■ Data

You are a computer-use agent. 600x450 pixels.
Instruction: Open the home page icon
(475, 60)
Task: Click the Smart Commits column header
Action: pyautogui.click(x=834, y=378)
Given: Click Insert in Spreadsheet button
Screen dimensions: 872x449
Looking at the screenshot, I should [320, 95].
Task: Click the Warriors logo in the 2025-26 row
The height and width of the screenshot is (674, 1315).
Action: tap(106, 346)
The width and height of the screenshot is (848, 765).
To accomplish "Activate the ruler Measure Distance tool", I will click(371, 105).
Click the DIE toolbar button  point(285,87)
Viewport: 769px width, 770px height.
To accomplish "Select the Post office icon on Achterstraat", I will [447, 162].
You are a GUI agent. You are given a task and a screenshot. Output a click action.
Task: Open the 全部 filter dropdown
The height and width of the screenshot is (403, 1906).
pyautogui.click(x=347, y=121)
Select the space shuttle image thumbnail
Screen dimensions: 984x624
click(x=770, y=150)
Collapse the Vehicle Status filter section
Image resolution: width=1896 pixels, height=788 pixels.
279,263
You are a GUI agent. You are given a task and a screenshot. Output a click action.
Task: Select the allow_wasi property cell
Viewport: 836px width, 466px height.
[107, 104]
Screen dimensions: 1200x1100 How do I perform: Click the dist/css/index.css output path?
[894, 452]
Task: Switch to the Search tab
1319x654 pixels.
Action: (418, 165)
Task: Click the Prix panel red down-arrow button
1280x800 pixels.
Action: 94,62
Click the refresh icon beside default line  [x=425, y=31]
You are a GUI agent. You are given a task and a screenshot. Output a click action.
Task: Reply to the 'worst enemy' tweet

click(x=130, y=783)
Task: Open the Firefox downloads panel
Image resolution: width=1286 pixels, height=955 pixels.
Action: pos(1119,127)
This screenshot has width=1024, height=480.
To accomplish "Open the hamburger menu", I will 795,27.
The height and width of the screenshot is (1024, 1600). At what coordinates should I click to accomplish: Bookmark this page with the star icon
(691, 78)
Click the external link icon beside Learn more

■ Your objective
For every line of the listing, produce an identical copy.

■ Response for this exercise
You are a computer-use agent. 600x450 pixels.
Instruction: Open the home page icon
(475, 60)
Task: Click the Smart Commits column header
Action: pyautogui.click(x=834, y=378)
Given: Click Insert in Spreadsheet button
Screen dimensions: 872x449
Looking at the screenshot, I should [320, 95].
Task: Click the Warriors logo in the 2025-26 row
The height and width of the screenshot is (674, 1315).
Action: tap(106, 346)
The width and height of the screenshot is (848, 765).
To accomplish "Activate the ruler Measure Distance tool", I will click(371, 105).
Click the DIE toolbar button  point(285,87)
Viewport: 769px width, 770px height.
To accomplish "Select the Post office icon on Achterstraat", I will [447, 162].
You are a GUI agent. You are given a task and a screenshot. Output a click action.
Task: Open the 全部 filter dropdown
The height and width of the screenshot is (403, 1906).
pyautogui.click(x=347, y=121)
Select the space shuttle image thumbnail
Screen dimensions: 984x624
click(x=770, y=150)
Collapse the Vehicle Status filter section
Image resolution: width=1896 pixels, height=788 pixels.
279,263
You are a GUI agent. You are given a task and a screenshot. Output a click action.
Task: Select the allow_wasi property cell
Viewport: 836px width, 466px height.
[107, 104]
Screen dimensions: 1200x1100 How do I perform: Click the dist/css/index.css output path?
[894, 452]
Task: Switch to the Search tab
1319x654 pixels.
Action: (418, 165)
Task: Click the Prix panel red down-arrow button
1280x800 pixels.
Action: 94,62
Click the refresh icon beside default line  [x=425, y=31]
You are a GUI agent. You are given a task and a screenshot. Output a click action.
Task: Reply to the 'worst enemy' tweet

click(x=130, y=783)
Task: Open the Firefox downloads panel
Image resolution: width=1286 pixels, height=955 pixels.
Action: pos(1119,127)
This screenshot has width=1024, height=480.
To accomplish "Open the hamburger menu", I will 795,27.
The height and width of the screenshot is (1024, 1600). At what coordinates should I click to accomplish: Bookmark this page with the star icon
(691, 78)
Click the external link icon beside Learn more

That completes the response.